Bu yüzden, erdem unsurunu yavaş yavaş çıkardı eyleminden. Çağımızda bunun
felsefesini de kurdu. W. James, hakikati pratik etkide aradı. Etkiye, eyleme
indirgedi hakikati. Bu böyle olunca, eseri, işi, eylemin, pratiğin değerlendirmesine,
hatta yargılamasına bırakmak demek olan reklam ve propagandanın önemine,
hikmet-i vücuduna felsefi bir pencere açmış oldu."
"Eskinin "mümin" kavramının yerine
"devrimci"yi koyma yenikliği içinde ezgin bir çağ bu. İnanç
yitirmenin sürüngenliği. Yenilenmeyi bilmeyen, tazeliğin sırrın yitiren ruhun
eline tutsak düştüğü ürperiş. Ruhta kaybedileni kitlede, kalabalıklarda arayış.

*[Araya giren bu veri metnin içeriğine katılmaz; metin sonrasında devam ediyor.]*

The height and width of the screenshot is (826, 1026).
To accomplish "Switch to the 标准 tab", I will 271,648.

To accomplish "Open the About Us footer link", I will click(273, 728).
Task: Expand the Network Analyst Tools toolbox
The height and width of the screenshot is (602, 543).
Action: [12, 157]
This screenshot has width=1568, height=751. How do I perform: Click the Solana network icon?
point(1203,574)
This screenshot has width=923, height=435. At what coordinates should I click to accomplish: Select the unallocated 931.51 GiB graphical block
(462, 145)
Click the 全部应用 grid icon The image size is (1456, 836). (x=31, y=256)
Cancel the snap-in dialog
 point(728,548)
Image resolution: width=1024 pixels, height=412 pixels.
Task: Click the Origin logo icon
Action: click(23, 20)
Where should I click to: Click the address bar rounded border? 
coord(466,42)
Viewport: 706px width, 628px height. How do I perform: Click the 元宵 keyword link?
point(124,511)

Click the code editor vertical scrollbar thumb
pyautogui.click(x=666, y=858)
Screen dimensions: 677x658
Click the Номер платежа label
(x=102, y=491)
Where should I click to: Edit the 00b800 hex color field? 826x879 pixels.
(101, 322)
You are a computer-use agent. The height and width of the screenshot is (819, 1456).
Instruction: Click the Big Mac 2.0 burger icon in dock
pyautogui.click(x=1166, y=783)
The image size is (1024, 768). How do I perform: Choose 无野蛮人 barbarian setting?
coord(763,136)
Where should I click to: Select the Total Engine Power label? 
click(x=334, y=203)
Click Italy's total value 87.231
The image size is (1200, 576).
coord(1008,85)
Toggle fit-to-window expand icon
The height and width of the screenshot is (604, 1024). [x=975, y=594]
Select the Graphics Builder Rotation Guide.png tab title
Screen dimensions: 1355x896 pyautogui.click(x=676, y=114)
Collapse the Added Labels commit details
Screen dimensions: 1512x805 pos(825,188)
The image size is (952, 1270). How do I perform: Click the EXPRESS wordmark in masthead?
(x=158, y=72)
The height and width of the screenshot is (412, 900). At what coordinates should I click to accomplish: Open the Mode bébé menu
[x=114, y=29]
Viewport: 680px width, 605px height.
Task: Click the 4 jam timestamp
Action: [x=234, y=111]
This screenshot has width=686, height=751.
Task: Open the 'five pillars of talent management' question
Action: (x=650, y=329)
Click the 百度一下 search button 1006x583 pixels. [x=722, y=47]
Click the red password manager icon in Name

Kalabalığı bir toplum, kitleyi tarih içindeki yerini almış bir topluluk olarak
değil, adeta şuurdan ve şuuraltından soyunmuş, sıyrılmış, sadece bir içgüdü
sürüsü haline gelmiş bir topluluk olarak alan bir arayış."
"İnsanlığın ihtiyacına cevap verebilecek bir
metafizikten yoksun oluşunu kendisine itiraf bile ettirmek istemeyen bir ruh
yoksunluğudur. Batıyı bunaltan, bunalımdan bunalıma sürükleyen bu ışıksızlıktır,
bu cevapsızlıktır. İslama teslim
olmamanın, üstelik onunla gizli, açık yüzyılarca savaşmanın kader, zaman tarih
tarafından alınan öcüdür bu."
"Maddeci akıl; dengede durması gereken
fizik-metafizik ilişkisini bozmuş, usul esası, pratik teoriyi, araç amacı, yapılan
yapanı boyunduruğu altına almaya başlamış, tekniğin, insan ilişkileri ve
bilimleriyle orantısız bir güç düzeyine erişi, insanın dünya ve zaman
içerisindeki konumunu yeniden absürditenin pürtük yüzüyle karşılaştırmış, onu,
varoluşunu yeni ve güvenli bir anlama kavuşturma "tasa"sıyla sarsmıştır."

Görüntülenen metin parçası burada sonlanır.